Count the lines in the entries below that contain the word "screenshot", and reply with that number alone.

--- START Dataset excerpts ---

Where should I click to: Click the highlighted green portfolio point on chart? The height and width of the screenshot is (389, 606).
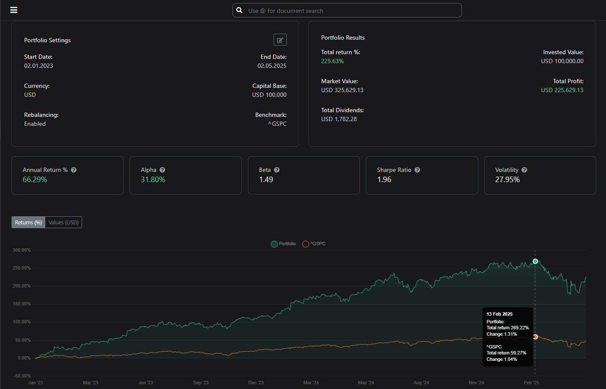[x=535, y=261]
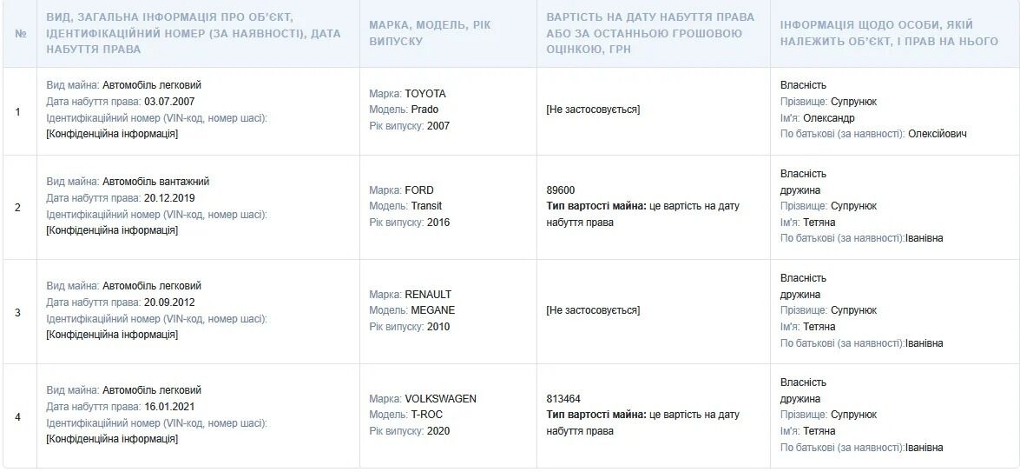Image resolution: width=1020 pixels, height=472 pixels.
Task: Click the production year 2010
Action: [438, 327]
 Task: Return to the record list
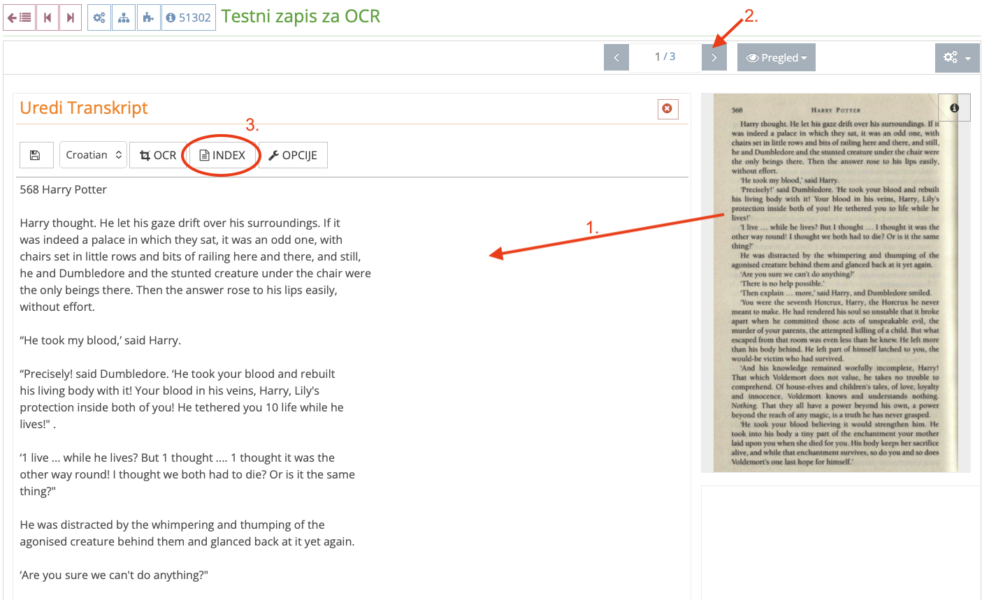pos(19,17)
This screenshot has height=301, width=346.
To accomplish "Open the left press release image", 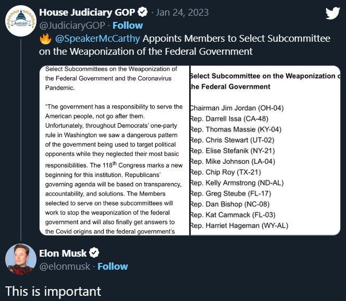I will [x=114, y=150].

--- END Dataset excerpts ---

Task answer: 2